— Begin Material for this task —
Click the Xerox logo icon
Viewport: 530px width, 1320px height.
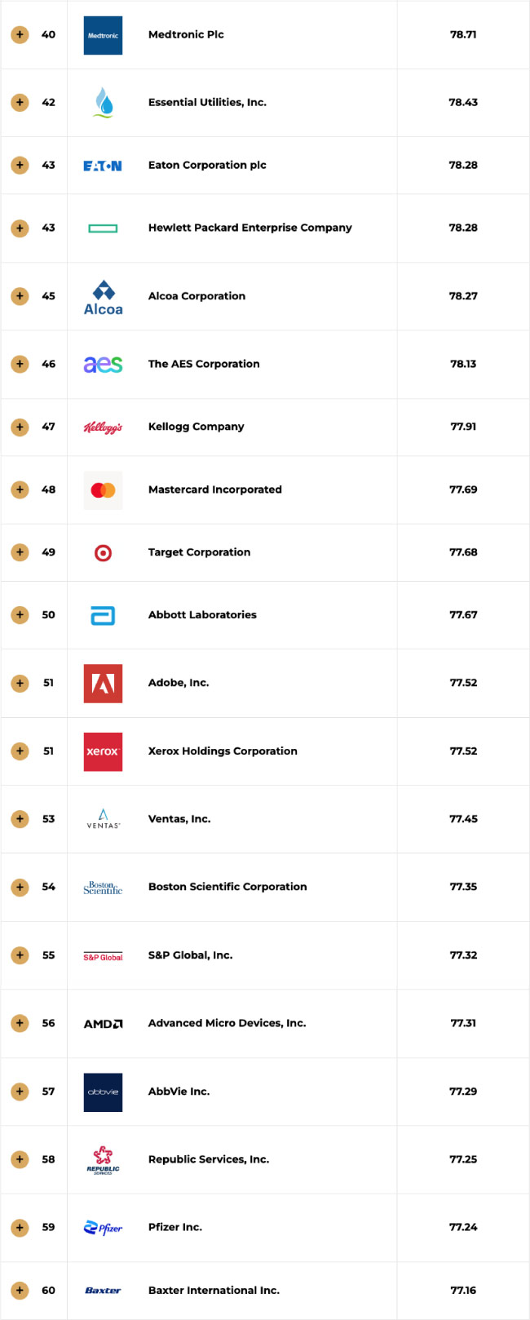click(x=103, y=751)
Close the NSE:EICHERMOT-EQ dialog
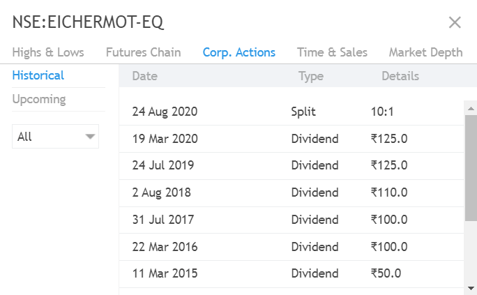 point(455,22)
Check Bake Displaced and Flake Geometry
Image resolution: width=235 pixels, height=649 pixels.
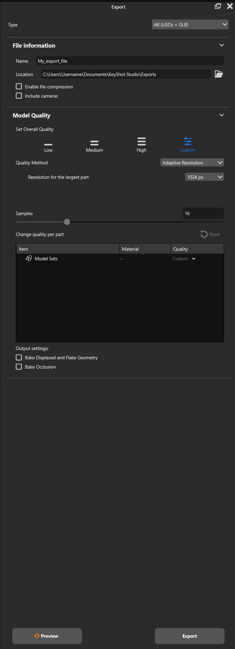(x=19, y=358)
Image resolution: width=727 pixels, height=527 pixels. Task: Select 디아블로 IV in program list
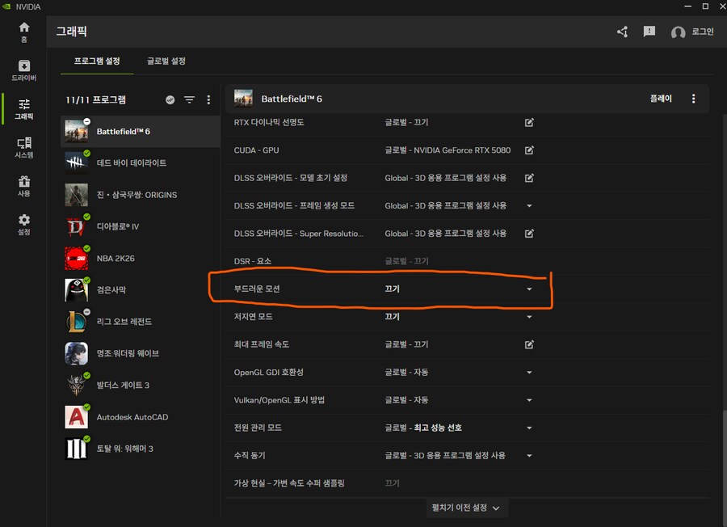coord(117,226)

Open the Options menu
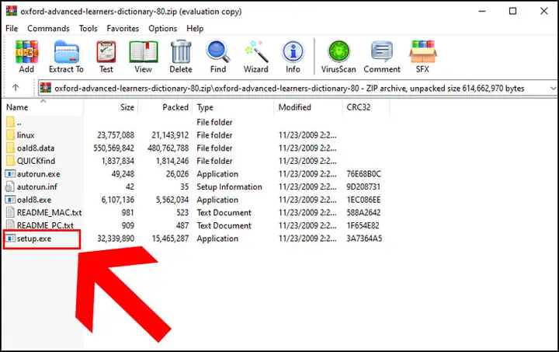162,29
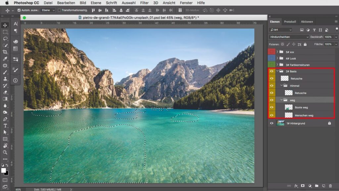Toggle visibility of the Boote weg layer
Viewport: 339px width, 191px height.
(x=272, y=107)
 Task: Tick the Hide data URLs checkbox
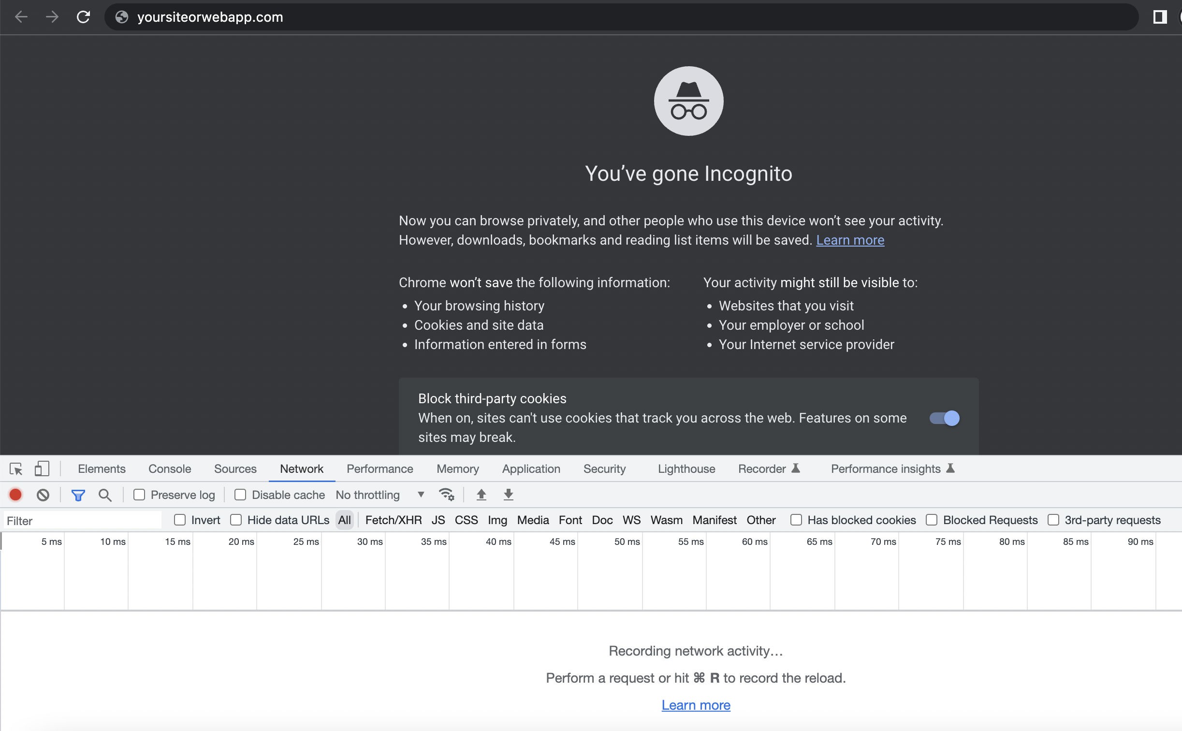236,520
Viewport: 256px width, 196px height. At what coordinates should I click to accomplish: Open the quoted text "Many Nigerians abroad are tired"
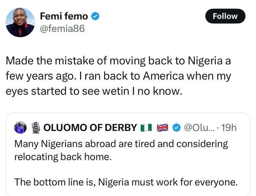[x=121, y=144]
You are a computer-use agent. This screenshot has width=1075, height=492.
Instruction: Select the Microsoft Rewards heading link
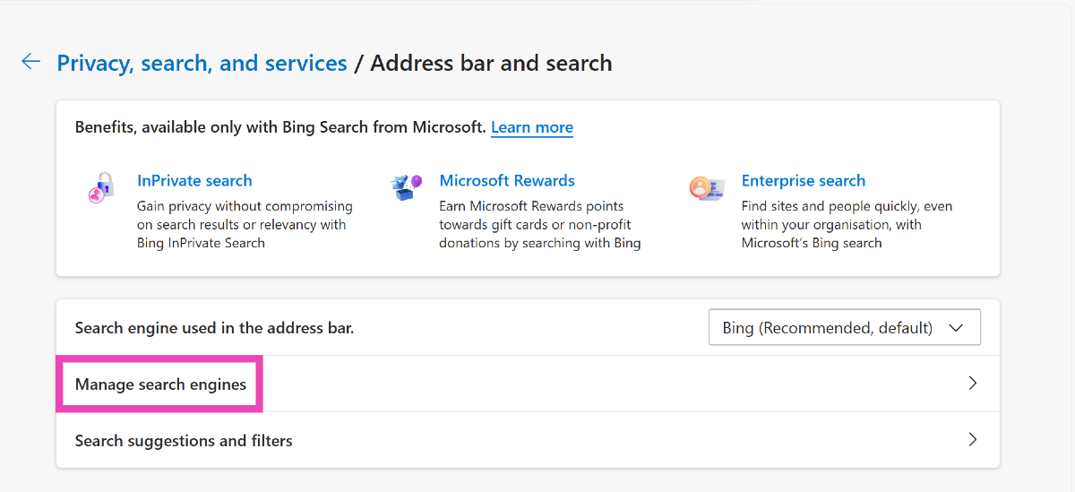pos(506,181)
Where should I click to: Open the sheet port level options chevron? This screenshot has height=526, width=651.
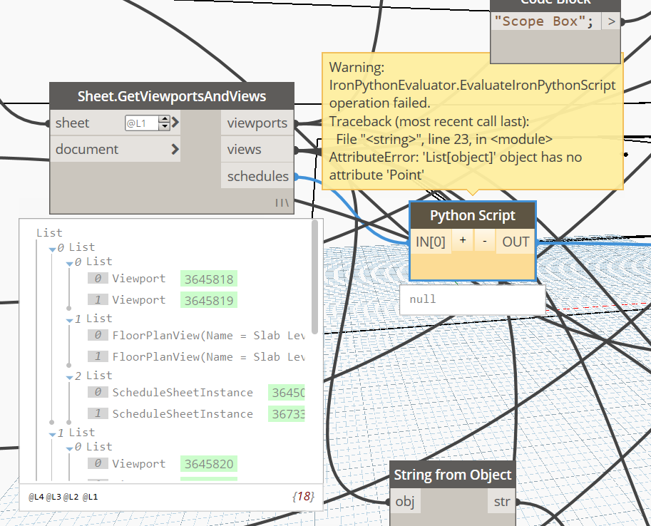point(175,123)
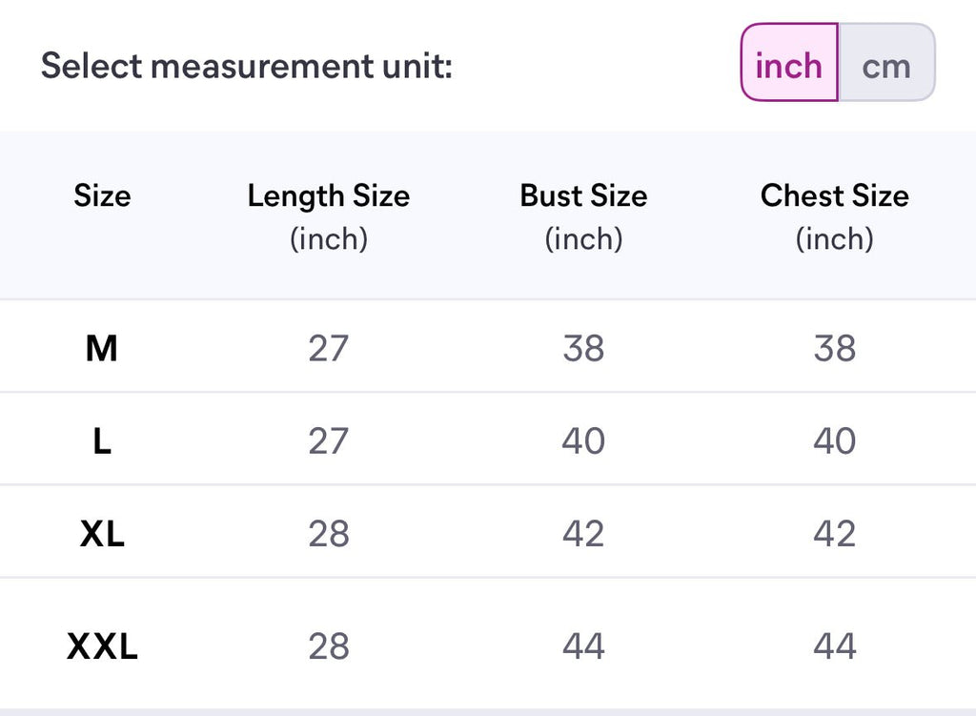Screen dimensions: 976x716
Task: Click the Length Size column header
Action: pos(328,196)
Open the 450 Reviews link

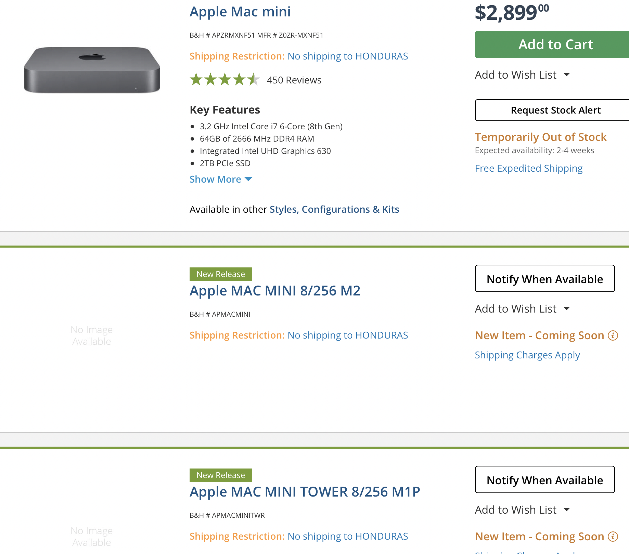pos(294,80)
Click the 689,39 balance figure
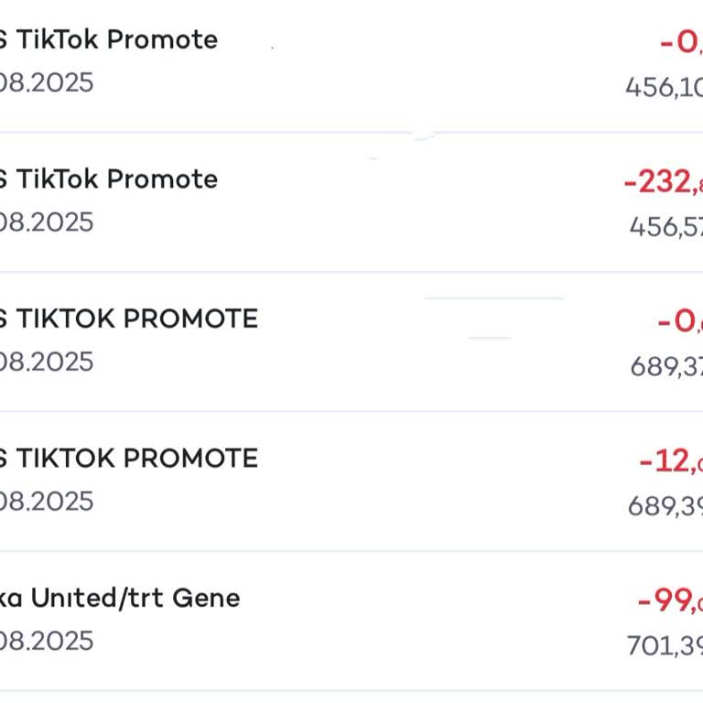The image size is (703, 703). point(665,505)
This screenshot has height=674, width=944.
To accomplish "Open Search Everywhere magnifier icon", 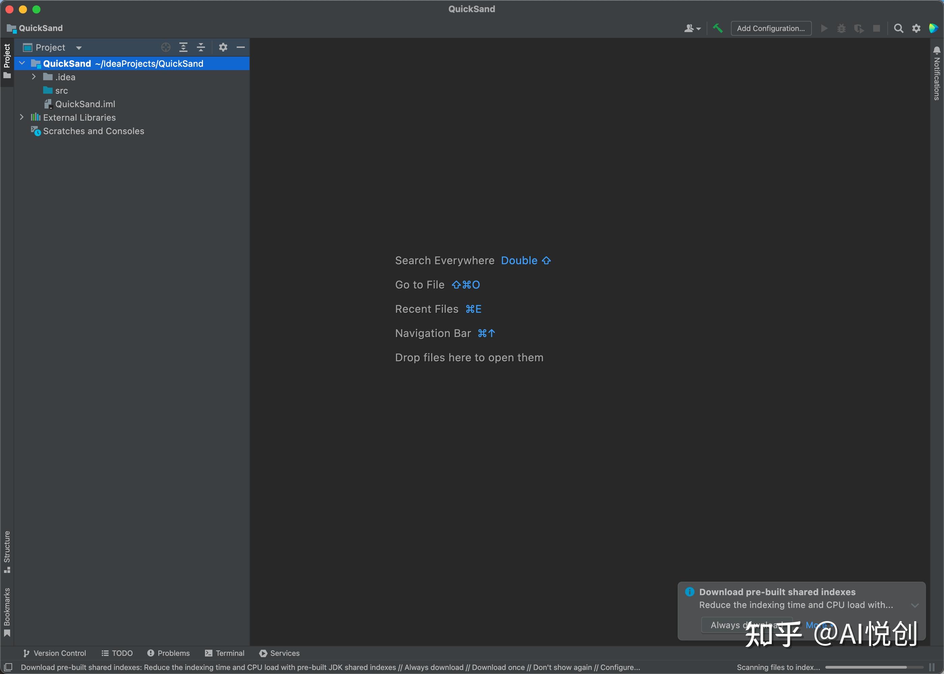I will (898, 28).
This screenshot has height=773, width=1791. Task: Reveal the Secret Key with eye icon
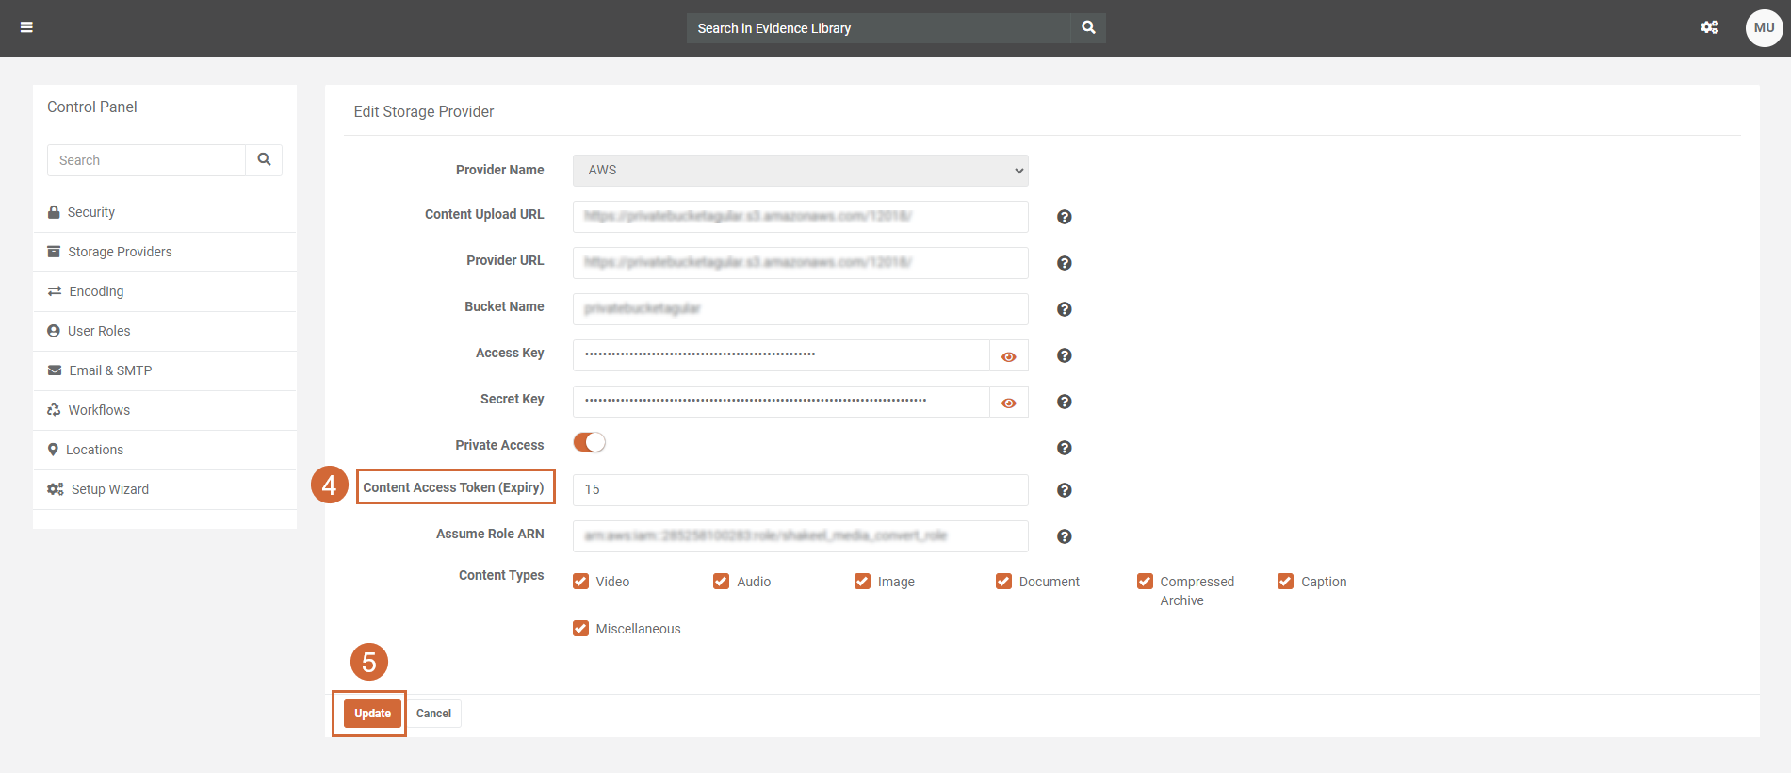[1008, 403]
— End Material for this task —
Work to do>
Count the lines in the items above that contain the string "Viewport". Reply with the number only.

Exercise output>
3